Version control systems keep track of the history of changes to source code and allow multiple developers to all work on the same code base.

In particular:

  • Logs tell you what changes have been made to each file over time.

  • You can request the source as it was at any time in the past.

  • Multiple developers can all work on the same source code and share and synchronize changes.

    • Changes by different developers to the same file are merged.

    • If two developers changed the same part of a file, version control provides mechanisms to resolve conflicts.

  • You can make a branch and work on new features without breaking the current working code, and when you are ready, merge those changes into the main version.

Note

Even for a single developer, version control is a great asset.

Common task: you notice your code is giving different answers than you’ve seen in the past.

With version control, you can checkout an old copy when you know it was working, and ask for the difference with the current code.

Tip

Version control is not just for source code. You can use it for writing papers in LaTeX, course notes, etc.

Centralized vs. distributed version control

Broadly speaking, there are two different types of version control: centralized and distributed. We’ll call the collection of code under version control the repository.

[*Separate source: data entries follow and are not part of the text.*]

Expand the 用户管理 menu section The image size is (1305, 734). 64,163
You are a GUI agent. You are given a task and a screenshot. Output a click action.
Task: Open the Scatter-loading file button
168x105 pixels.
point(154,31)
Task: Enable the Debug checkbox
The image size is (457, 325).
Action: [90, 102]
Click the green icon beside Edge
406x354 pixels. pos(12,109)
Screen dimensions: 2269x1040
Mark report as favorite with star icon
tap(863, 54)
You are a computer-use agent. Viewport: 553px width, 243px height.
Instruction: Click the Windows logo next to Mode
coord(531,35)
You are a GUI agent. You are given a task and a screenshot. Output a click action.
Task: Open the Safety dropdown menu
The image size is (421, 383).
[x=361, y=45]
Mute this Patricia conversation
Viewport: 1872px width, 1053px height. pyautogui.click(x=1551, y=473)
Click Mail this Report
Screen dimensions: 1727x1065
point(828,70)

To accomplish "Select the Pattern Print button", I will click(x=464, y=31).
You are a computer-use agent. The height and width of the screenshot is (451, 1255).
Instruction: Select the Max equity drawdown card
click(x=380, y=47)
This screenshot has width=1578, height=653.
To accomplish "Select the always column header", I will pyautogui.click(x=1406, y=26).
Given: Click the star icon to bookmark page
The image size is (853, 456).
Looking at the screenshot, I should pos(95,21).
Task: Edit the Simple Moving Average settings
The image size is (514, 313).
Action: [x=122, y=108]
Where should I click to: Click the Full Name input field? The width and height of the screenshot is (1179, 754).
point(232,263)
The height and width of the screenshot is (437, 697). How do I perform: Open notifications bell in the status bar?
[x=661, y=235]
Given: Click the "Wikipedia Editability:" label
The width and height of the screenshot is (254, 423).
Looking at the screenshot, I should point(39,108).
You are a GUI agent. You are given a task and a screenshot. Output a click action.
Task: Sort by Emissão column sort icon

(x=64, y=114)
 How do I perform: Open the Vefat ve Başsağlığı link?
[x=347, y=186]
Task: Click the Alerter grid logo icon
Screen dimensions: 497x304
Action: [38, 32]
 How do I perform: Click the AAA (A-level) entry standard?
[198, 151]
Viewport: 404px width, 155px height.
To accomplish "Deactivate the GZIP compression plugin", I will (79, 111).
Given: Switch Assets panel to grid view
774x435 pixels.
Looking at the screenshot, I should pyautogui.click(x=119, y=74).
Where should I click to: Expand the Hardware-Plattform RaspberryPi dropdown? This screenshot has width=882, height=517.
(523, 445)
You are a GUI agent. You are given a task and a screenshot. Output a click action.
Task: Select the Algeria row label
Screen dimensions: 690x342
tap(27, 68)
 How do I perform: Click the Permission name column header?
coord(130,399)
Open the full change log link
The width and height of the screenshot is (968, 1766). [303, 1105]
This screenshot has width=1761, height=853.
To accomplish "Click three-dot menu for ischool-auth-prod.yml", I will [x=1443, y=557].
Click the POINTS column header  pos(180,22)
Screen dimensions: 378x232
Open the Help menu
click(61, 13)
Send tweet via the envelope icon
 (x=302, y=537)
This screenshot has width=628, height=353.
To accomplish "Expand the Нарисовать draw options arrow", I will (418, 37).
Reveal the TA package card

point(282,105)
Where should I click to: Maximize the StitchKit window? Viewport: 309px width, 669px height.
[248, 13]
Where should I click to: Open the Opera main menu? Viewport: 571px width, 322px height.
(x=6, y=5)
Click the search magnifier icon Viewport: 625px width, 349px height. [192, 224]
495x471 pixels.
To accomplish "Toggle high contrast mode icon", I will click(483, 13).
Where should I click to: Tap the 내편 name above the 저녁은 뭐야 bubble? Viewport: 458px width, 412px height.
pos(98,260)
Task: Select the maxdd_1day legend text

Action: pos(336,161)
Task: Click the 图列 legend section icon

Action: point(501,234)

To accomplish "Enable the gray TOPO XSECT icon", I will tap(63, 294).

Centralized version control

Examples: CVS, subversion

  • A server holds the master copy of the source, stores the history, changes

  • Each user communicates with the server:

    • “checkout” source

    • “commit” changes back to the source

    • request the log (history) of a file from the server

    • “diff” your local version with the version on the server

This is the older style of version control, and not widely used for new projects.

Distributed version control

Examples: git, mercurial

  • Everyone has a full-fledged repository

  • Commits, history, diff, logs, etc. are all local operations

  • You can clone another person’s repo and they can pull your changes back to their version

  • Each copy is a backup of the whole history of the project

  • Easy to “fork”—just clone and go.

Tip

Any version control system is better than no version control.

Git is the most popular right now, so we’ll focus on that.

Consider the figure below:

_images/distributed_version_control.png

We see:

  1. You in the upper left box interacting with your local computer. You can add changes to your repo and query the log, etc. all just using your own machine.

  2. Your colleague in the upper right. They can also interact with their own computer, using their own version of the repo.

    Now, imagine that they make a change that you want. You can pull their version of the code into your repo, getting all of their changes.

  3. Suppose you both want to efficiently share work as a group. So you setup a group server and you can both synchronize your repo with that server by doing pull and push.

    This server provides a mechanism for everyone in the group to stay in sync.

  4. Imagine now that you have an external collaborator who doesn’t have access to your server. You can let them pull from your copy of the repo, without giving them permission to push changes back.

    They can then interact with their copy locally.